───── THE DATA
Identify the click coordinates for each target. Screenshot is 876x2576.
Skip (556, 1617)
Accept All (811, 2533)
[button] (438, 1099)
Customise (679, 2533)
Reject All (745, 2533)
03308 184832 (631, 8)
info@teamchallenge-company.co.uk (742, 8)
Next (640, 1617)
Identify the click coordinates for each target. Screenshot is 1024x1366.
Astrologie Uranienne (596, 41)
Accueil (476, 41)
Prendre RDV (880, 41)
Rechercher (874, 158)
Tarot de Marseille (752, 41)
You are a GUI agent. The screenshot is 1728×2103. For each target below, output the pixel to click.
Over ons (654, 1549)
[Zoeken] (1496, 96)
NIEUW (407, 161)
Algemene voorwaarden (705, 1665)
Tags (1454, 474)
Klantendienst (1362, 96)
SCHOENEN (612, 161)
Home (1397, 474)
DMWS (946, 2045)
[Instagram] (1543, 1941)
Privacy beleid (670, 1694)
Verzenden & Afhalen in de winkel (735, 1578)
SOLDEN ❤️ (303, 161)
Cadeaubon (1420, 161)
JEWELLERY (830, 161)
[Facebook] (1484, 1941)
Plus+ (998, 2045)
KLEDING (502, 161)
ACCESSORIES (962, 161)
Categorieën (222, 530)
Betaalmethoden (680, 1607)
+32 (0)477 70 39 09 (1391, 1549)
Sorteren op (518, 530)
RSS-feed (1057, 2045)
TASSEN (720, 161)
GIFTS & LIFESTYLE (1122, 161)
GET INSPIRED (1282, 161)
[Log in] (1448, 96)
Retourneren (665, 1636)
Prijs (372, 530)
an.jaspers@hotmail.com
──────────
## EXERCISE OBJECTIVE:
Throughout the data above, report every line that contains the string "click".

## REPLY:
Identify the click coordinates for each target. Screenshot is 876x2576.
Identify the click coordinates for each target. Screenshot is 1024x1366.
You are a GUI agent. The screenshot is 1728×2103. For each target below, output the pixel to click.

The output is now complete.